The Prime of Mr. Hugh Brodie

BY: George Chevalier -Woodstock Times-

The Prime Of Mr. Hugh Brodie In some past reviews, I've talked about the characteristics of young jazz musicians, who in some cases substitute technique for tone,dazzle for taste, and treat solos as the one chance they'll ever have to blow every note and phrase they know.

The antithesis to this by-no-means always accurate generalization was found Saturday at Unison Learning Center in New Paltz, in the person of white-haired tenor sax player Hugh Brodie, a storied veteran leading a foursome of storied veterans called the Fallen Dreams Quartet.

Antithesis, in fact,is an important component of Brodie's style: loud versus soft, complex versus simple, chromatic versus melodic, abstract versus concrete, foreign versus familiar. Brodie's genius lies in his ability to take these opposing elements and weave them into a synthesis of moving logic.

There is a certain incongruity to watching Brodie; that this tall and dignified figure, who looks like a college president, can bend double into a wailing blue note, or emit these animal screams way above the natural range of the tenor. But this incongruity extended to the other members of the quartet, keyboardist Walter Donnaruma, drummer Hal Miller and bassist Midge Pike, who look like the music faculty. Those who reckoned on an evening focusing on the academic and cerebral were in for a surprise, however.

The last time I'd seen Miller, he seemed to play with a gentle taste and restraint, focusing his attention on the ride cymbals. Saturday, he seemed to build momentum as the evening progressed, soloing hard and aggressively on "Take The A Train," stunning with Mallets on "El Toro."

Donnaruma was playing a Roland Keyboard that had a surprisingly authentic acoustic piano sound. Playing seamless, liquid, single-note solos that seemed to be slurred throughout, his left hand playing staccato chords that punctuated like rimeshots, Donnaruma's dynamism was an important part of the heat that was progressively generated.

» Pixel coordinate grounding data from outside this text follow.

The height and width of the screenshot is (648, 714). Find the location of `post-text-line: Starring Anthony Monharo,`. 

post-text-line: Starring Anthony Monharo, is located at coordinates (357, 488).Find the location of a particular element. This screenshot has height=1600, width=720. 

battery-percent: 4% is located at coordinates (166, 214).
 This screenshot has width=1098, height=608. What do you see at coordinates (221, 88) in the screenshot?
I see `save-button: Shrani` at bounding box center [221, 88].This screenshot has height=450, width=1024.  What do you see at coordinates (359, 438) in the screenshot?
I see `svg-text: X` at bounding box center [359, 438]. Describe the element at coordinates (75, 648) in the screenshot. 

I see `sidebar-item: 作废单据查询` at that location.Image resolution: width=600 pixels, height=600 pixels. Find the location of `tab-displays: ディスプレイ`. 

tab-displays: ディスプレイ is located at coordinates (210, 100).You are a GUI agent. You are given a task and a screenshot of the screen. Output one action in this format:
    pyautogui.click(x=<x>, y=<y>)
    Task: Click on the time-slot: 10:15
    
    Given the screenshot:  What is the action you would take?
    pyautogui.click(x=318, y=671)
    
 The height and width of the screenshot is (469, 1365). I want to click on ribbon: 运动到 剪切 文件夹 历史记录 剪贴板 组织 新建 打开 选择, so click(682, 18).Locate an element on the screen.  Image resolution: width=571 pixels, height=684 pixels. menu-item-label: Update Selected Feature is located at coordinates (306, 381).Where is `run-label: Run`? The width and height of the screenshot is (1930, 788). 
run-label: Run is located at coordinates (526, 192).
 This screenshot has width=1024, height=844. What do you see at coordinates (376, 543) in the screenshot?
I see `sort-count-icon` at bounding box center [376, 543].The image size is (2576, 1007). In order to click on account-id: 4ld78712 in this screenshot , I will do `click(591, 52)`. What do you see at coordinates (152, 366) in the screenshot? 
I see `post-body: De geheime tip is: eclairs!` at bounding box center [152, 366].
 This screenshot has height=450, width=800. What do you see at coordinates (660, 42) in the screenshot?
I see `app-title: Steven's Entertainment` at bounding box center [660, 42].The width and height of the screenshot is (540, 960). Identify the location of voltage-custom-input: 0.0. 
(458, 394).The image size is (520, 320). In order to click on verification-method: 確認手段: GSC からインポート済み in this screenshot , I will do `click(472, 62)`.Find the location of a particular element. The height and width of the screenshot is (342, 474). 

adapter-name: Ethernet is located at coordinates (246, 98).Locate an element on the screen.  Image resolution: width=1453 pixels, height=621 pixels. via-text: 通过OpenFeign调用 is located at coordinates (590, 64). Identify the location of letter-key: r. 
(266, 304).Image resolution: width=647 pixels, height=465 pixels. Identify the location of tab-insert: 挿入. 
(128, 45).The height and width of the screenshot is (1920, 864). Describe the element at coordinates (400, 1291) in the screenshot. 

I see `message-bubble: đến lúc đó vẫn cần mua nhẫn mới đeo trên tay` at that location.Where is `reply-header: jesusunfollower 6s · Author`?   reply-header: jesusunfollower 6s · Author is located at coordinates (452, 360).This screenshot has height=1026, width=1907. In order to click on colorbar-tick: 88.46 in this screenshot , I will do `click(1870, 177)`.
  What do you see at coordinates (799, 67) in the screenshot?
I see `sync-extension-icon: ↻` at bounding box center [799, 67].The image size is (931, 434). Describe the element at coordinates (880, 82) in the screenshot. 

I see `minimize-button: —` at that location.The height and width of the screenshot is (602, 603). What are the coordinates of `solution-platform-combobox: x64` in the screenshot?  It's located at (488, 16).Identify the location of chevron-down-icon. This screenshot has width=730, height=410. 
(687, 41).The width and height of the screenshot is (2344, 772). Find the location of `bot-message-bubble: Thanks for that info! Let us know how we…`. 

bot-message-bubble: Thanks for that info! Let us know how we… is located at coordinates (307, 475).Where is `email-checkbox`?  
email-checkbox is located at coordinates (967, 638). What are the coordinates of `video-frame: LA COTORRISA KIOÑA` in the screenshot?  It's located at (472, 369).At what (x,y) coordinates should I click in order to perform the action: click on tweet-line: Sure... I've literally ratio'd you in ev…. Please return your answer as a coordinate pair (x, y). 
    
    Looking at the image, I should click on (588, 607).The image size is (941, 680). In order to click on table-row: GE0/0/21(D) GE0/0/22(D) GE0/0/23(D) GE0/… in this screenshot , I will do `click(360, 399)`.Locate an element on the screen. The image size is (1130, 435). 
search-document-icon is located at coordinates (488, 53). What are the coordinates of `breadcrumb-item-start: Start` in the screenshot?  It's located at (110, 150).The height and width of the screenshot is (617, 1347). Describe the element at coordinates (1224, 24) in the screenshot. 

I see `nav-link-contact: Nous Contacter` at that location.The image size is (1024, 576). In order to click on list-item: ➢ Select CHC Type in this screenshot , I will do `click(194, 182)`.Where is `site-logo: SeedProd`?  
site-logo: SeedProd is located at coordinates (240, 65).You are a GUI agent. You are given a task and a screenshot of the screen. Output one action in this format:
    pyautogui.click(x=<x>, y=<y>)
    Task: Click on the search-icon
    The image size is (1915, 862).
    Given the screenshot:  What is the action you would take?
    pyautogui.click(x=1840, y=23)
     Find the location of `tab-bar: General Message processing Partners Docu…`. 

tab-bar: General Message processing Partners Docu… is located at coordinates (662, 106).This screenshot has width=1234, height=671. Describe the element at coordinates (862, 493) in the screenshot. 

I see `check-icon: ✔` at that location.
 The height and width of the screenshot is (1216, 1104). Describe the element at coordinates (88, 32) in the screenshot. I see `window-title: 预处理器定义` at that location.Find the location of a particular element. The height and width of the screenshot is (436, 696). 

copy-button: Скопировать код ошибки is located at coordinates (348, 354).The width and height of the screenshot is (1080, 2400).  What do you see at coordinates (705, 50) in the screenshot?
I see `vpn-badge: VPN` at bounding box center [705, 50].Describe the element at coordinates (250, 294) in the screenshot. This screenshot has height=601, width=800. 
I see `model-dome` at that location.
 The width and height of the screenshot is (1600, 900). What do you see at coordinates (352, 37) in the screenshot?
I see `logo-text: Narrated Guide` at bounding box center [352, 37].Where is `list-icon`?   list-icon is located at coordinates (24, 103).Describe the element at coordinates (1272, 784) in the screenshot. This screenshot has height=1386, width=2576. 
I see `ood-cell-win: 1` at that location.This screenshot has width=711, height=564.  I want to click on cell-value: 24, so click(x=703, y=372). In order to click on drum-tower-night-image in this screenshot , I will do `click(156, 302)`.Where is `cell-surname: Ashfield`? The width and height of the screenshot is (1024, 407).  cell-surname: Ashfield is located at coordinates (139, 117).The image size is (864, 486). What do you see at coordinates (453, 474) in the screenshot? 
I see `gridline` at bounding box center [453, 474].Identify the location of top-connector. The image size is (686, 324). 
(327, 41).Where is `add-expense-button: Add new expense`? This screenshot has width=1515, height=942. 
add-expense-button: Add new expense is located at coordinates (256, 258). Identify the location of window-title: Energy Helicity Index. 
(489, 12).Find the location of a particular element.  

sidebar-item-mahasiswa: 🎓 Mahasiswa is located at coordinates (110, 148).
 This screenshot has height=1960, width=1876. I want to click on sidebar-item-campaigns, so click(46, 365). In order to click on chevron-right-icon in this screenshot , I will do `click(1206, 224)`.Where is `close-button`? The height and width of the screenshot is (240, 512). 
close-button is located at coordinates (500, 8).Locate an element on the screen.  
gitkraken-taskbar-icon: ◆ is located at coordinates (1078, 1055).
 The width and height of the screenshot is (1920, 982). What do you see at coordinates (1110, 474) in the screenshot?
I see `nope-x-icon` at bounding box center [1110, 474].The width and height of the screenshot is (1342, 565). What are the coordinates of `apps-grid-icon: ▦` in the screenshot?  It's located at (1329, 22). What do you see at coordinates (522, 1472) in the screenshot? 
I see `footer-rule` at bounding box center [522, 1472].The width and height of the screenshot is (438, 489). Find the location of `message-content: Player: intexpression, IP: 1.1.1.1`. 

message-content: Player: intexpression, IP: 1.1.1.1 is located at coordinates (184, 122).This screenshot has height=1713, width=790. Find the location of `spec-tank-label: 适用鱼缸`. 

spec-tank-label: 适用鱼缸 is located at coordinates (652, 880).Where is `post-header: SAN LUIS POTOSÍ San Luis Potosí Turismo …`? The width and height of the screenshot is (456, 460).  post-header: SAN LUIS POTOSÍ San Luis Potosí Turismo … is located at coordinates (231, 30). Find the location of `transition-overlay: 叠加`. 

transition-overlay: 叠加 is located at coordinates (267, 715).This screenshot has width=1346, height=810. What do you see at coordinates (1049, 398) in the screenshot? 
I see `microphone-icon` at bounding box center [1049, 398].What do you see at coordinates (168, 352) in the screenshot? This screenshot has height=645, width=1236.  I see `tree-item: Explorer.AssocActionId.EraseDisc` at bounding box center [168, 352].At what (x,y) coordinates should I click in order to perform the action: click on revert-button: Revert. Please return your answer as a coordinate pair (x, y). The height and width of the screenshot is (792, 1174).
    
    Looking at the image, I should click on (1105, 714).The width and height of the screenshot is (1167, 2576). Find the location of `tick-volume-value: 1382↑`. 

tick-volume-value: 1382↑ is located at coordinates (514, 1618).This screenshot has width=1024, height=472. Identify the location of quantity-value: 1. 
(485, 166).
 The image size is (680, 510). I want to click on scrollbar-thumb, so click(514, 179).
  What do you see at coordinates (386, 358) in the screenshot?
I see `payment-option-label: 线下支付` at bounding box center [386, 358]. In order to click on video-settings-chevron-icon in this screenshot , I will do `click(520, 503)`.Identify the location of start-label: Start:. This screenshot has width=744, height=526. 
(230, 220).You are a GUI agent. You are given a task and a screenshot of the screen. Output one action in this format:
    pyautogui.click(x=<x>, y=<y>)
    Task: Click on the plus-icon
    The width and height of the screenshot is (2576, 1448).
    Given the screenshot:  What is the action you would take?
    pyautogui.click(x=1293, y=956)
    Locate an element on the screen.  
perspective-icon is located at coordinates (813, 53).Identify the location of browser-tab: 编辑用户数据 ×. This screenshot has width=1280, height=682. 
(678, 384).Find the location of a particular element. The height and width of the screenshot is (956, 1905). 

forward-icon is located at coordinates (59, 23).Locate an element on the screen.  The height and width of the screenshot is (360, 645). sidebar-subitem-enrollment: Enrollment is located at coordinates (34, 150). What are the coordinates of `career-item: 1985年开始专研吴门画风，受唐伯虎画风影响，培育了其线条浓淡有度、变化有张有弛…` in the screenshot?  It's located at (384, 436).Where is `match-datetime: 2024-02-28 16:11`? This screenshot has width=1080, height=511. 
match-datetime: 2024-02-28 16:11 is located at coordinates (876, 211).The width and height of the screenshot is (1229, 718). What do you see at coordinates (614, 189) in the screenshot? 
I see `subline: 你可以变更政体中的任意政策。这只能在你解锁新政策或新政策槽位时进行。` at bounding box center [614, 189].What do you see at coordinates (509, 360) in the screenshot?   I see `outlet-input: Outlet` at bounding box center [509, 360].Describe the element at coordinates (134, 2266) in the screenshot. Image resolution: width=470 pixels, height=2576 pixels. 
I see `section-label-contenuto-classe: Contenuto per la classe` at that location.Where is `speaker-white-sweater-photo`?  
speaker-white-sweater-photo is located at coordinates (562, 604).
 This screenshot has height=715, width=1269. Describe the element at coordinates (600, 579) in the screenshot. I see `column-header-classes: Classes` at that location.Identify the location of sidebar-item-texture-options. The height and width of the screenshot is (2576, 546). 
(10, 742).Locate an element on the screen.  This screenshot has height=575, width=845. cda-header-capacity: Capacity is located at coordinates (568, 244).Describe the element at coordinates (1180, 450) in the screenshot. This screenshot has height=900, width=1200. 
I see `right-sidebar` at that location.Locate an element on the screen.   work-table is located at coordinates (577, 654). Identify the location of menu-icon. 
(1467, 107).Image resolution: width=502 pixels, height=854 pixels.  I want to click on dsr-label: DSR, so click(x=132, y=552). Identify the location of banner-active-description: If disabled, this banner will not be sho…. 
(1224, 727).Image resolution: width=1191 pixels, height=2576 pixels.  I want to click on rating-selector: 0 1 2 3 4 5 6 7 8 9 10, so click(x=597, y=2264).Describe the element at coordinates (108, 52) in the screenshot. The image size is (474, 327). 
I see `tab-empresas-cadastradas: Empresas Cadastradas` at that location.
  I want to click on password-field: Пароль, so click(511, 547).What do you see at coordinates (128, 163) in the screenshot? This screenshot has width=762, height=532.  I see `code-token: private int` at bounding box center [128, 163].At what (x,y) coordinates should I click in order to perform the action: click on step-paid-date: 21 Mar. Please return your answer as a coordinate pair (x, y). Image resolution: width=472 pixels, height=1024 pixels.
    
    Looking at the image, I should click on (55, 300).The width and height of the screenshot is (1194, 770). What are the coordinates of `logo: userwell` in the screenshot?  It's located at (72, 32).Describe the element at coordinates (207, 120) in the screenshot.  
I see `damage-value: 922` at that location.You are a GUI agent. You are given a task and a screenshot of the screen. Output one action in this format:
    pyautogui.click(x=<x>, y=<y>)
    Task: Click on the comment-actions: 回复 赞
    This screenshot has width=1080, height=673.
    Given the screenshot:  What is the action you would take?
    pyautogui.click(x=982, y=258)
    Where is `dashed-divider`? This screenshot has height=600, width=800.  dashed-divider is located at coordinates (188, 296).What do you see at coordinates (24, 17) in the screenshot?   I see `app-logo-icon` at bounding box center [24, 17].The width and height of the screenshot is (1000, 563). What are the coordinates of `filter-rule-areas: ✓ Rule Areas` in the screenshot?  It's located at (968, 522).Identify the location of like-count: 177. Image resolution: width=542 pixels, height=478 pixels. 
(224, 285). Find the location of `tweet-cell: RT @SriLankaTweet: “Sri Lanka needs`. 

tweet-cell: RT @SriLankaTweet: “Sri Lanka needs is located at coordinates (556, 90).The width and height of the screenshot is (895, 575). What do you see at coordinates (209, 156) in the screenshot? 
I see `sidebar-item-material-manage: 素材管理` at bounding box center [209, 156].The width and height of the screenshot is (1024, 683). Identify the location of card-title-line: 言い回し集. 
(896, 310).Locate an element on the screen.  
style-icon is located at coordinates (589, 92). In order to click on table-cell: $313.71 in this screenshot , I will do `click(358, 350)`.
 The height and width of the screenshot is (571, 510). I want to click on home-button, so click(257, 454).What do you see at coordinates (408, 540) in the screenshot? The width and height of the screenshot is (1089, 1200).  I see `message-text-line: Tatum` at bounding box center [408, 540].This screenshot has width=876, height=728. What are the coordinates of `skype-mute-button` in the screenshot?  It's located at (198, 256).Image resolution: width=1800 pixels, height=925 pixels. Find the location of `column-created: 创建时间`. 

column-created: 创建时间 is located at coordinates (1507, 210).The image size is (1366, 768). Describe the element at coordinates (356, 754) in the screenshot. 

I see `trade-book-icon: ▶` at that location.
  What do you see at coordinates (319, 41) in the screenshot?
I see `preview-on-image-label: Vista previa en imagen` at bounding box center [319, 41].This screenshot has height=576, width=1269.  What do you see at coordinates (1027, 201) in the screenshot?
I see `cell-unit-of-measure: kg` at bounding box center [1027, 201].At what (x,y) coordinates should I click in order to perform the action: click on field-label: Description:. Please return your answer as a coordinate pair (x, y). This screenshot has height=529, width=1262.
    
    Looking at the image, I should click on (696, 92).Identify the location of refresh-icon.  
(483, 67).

The joy Pike has in playing is infectiously communicated to his audience-his Cheshire cat grin and humor seem to graft onto his strings as he walks, or runs, in the case of his solos.

The star of the show, though, was Brodie. Brodie's sax lines diving and swooping, then rising and scraping the sun, then holding a fifth or a tonic for a few bars to keep things in perspective. Brodie singing in the classic horn player style: well-phrased, scatting around a bit, so much of a stylist certain deficiencies are overlooked. Brodie historic. Brodie Sublime.